Proadrenomedullin N-terminal 20 peptide: minimal active region to regulate nicotinic receptors

Proadrenomedullin N-terminal 20 peptide (PAMP-[1-20]; ARLDVASEFRKKWNKWALSR-amide) is a potent hypotensive and catecholamine release-inhibitory peptide released from chromaffin cells. We studied the mechanism of PAMP action and how its function is linked to structure. We tested human PAMP-[1-20] on catecholamine secretion in PC12 pheochromocytoma cells and found it to be a potent, dose-dependent (IC50 approximately 350 nmol/L) secretory inhibitor. Inhibition was specific for nicotinic cholinergic stimulation since PAMP-[1-20] failed to inhibit release by agents that bypass the nicotinic receptor. Nicotinic cationic (22Na+,45Ca2+) signal transduction was disrupted by this peptide, and potencies for inhibition of 22Na+ uptake and catecholamine secretion were comparable. Even high-dose nicotine failed to overcome the inhibition, suggesting noncompetitive nicotinic antagonism. N- and C-terminal PAMP truncation peptides indicated a role for the C-terminal amide and refined the minimal active region to the C-terminal 8 amino acids (WNKWALSR-amide), a region likely to be alpha-helical.
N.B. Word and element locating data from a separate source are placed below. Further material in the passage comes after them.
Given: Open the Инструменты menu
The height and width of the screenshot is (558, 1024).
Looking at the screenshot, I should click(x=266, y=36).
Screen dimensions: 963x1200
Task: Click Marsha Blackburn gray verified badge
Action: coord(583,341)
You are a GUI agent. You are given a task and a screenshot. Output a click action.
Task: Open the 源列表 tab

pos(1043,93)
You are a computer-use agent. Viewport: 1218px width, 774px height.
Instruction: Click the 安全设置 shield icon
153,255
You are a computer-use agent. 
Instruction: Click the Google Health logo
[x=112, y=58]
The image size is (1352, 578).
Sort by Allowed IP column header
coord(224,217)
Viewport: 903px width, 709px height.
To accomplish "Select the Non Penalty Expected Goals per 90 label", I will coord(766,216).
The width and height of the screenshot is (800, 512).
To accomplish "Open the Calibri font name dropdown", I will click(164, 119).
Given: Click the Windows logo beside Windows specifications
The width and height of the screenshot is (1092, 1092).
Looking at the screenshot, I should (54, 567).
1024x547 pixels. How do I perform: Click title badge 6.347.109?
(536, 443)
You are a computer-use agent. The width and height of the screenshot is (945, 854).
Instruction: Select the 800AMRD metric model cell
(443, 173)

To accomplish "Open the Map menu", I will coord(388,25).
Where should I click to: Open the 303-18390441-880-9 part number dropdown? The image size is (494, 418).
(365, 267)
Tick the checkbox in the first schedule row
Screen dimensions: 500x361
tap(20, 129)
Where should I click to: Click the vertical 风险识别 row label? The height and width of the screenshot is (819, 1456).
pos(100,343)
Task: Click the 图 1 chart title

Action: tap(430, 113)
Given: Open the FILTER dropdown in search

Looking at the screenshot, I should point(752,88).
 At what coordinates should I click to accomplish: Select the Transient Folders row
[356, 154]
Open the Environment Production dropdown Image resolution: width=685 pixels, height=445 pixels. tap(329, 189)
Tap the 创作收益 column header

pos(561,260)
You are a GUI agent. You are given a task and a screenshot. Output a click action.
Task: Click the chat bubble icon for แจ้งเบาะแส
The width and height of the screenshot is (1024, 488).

PAMP also blocked (EC50 approximately 270 nmol/L) nicotinic cholinergic agonist desensitization of catecholamine release, as well as desensitization of nicotinic signal transduction (22Na+ uptake). Thus, PAMP may exert both inhibitory and facilitatory effects on nicotinic signaling, depending on the prior state of nicotinic stimulation. PAMP may therefore contribute to a novel, autocrine, homeostatic (negative-feedback) mechanism controlling catecholamine release.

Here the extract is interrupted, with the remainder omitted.